One of the things that popped into my eyes that had me thinking was the colour of the sky over Barsoom. It was blue. What are the colours coming back from the rovers telling us? They tell us Mars is red. This might be so, or it might not. While the atmosphere of Mars is thinner than that of Earth, it still receives the light of the Sun, which should have the same composition of light frequency and colour temperature as what falls on Earth. So the colour temperature of sun light hitting Mars would be the same 5600 kelvin, hitting earth because it is the same source.

So... one would think the sky on Mars on a sunny day is blue and not red.

"What?!" I hear you ask.

If you've read 'Dark Mission' by Richard Hoagland, you would be familiar with this tidbit of conspiracy theory - that NASA deliberately winds up the Chroma of the red in the images coming from Mars rovers. Why they do that is a mystery, but apparently, they do.


Anyway, just for kicks, I grabbed some images of Mars from NASA and loaded it into Photoshop, and hit 'Auto Colour'. I saw blue skies on Mars.


Oddly enough, that looks more like Barsoom than Mars.

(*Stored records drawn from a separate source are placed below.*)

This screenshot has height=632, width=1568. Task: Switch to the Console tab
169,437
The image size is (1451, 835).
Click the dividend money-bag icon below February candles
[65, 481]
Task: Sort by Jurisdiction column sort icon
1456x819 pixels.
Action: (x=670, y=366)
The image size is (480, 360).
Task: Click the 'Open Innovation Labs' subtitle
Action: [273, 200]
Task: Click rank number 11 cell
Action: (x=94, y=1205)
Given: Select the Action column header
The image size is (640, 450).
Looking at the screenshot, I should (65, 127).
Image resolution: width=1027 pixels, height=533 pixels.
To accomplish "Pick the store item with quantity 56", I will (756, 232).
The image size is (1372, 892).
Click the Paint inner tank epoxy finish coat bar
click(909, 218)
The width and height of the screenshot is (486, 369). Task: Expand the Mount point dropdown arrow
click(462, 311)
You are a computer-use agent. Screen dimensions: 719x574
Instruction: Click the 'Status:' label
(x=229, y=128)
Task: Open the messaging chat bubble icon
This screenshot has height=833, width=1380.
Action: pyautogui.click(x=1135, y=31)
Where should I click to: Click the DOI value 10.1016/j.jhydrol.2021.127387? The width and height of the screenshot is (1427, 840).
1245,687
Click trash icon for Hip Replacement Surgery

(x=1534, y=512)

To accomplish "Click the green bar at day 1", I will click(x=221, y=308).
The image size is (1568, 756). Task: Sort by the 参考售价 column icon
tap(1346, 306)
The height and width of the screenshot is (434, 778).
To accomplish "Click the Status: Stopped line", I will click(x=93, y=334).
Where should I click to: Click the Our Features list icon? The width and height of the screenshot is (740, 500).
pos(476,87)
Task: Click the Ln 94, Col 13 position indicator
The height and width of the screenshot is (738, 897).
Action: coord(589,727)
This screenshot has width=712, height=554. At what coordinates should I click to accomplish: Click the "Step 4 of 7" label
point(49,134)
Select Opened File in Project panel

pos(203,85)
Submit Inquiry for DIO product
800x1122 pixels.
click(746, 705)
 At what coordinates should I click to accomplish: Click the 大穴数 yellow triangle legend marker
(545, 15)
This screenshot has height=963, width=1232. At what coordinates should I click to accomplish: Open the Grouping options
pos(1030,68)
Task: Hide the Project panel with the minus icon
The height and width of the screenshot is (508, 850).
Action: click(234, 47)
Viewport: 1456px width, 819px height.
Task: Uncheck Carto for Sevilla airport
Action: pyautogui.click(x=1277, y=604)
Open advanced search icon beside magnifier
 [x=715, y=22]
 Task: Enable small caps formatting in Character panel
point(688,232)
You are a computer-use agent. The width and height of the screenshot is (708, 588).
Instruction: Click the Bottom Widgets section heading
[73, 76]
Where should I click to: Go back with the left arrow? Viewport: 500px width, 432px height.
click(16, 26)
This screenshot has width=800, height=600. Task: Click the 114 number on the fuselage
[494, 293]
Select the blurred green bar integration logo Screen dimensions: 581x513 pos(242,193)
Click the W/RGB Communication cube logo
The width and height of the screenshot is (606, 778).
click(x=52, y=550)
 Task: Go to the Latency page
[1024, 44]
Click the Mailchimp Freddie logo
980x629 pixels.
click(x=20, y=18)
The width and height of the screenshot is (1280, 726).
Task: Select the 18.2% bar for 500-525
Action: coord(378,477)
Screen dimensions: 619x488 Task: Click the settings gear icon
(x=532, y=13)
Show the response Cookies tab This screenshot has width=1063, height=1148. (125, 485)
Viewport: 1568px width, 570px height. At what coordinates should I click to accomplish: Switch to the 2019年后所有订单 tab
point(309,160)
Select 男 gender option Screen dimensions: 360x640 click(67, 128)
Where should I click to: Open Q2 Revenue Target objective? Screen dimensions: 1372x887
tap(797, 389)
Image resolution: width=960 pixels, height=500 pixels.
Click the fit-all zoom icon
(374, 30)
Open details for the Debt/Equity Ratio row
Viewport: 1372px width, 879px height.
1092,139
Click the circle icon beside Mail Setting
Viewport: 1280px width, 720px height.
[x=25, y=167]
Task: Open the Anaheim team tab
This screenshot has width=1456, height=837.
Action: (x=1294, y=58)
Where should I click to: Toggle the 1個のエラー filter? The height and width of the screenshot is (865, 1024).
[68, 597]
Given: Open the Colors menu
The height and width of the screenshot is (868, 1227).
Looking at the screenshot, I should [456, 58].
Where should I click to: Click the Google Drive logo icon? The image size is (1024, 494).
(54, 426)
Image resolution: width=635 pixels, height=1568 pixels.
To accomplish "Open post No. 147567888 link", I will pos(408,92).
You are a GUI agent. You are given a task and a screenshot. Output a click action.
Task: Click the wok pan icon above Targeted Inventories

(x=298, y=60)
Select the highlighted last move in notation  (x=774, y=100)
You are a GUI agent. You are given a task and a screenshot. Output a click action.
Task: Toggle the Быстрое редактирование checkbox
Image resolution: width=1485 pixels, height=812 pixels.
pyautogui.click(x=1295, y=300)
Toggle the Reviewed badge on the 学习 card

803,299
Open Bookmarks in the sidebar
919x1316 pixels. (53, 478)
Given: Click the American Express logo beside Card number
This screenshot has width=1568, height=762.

UPDATE: Many people are searching for colour corrected photos of Mars. You might want to check out this gallery here.

4 comments:

Julian Dwyer said...

I SO want to see this movie Art! I just haven't had the time to do so. But I love for review and i think I will try and see it at some point this weekend.

Love the review.

artneuro said...

It's pretty hold-on-to-your-seats rollicking. :)
It feels like it's been a while since a film was just satisfyingly fun as opposed to an orgy of special effects coating a sickly thin idea like the Transformers. At the heart of this isn't a campaign to sell toys. It's a story.

Julian Dwyer said...

It's doing poorly because it's not marketed properly. Besides, leaving the "of Mars" part off the title makes the majority of the possible viewership clueless to the movie.

artneuro said...

You're probably right about the marketing. It's a shame it's going to be branded this big failure when creatively and execution-wise, it's far from it.

It reminds me of the time 'Blade Runner' came out and the critics panned it and it flopped. The thing is, it's a very good movie and we'll be talking about it years from now. We've been here before when the critics have got it wrong and buried a movie.